**Brief:** Below is a block of entries; repeat exactly the lines starting at the line that contains "Given: Open the revision history clock icon" and ending at the line that contains "The height and width of the screenshot is (388, 868).", both included.

**Input records:**
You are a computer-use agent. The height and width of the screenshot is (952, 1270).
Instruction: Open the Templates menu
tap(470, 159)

* * *

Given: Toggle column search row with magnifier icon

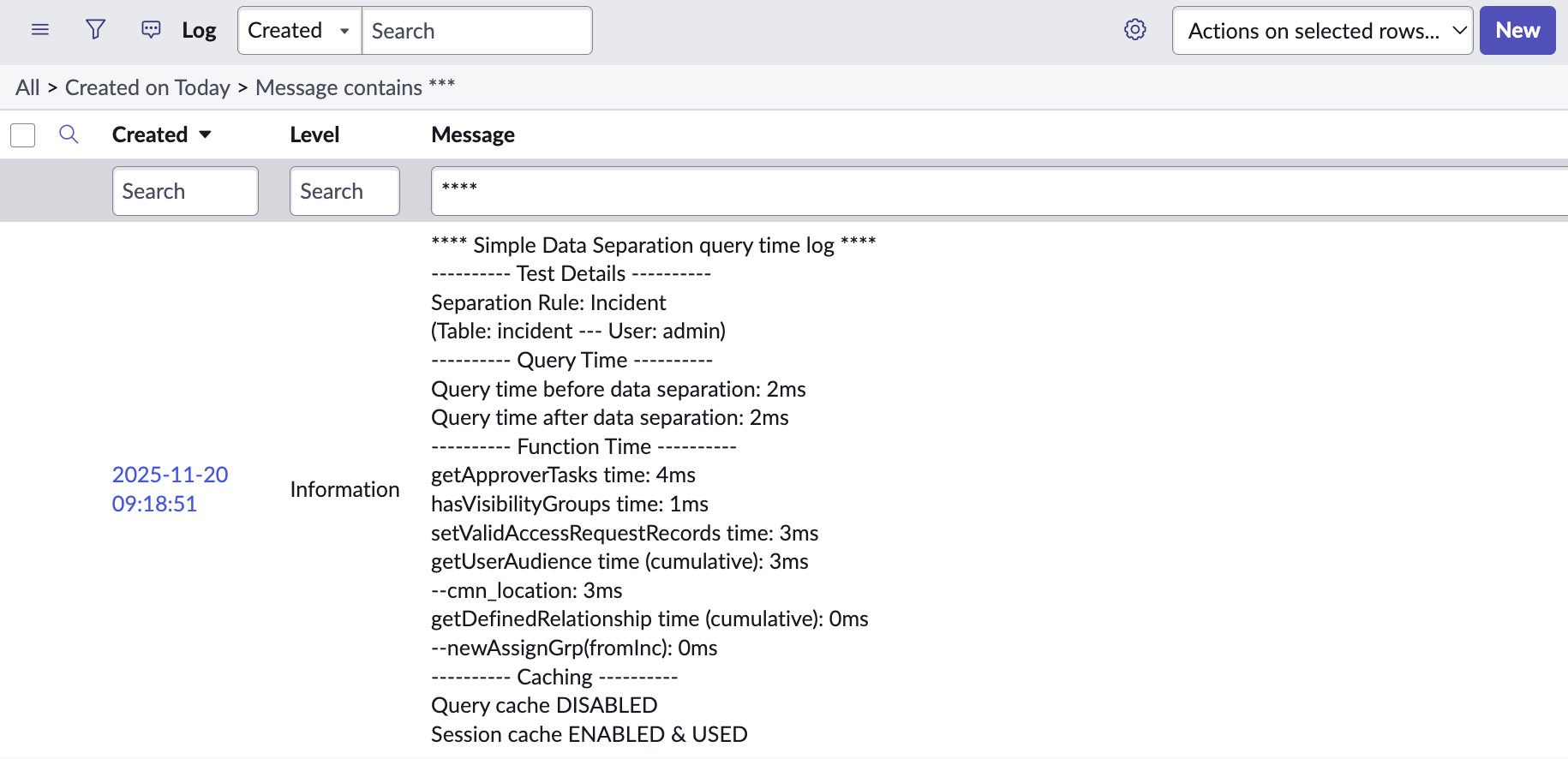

---

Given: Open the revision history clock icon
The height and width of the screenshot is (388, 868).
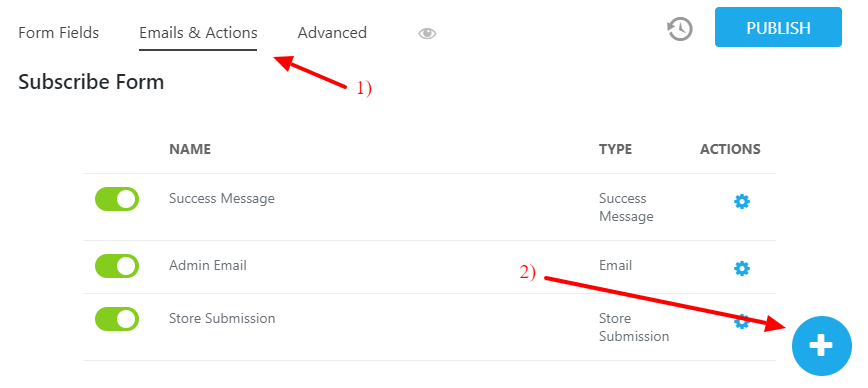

**Response area:**
Given: Open the revision history clock icon
The height and width of the screenshot is (388, 868).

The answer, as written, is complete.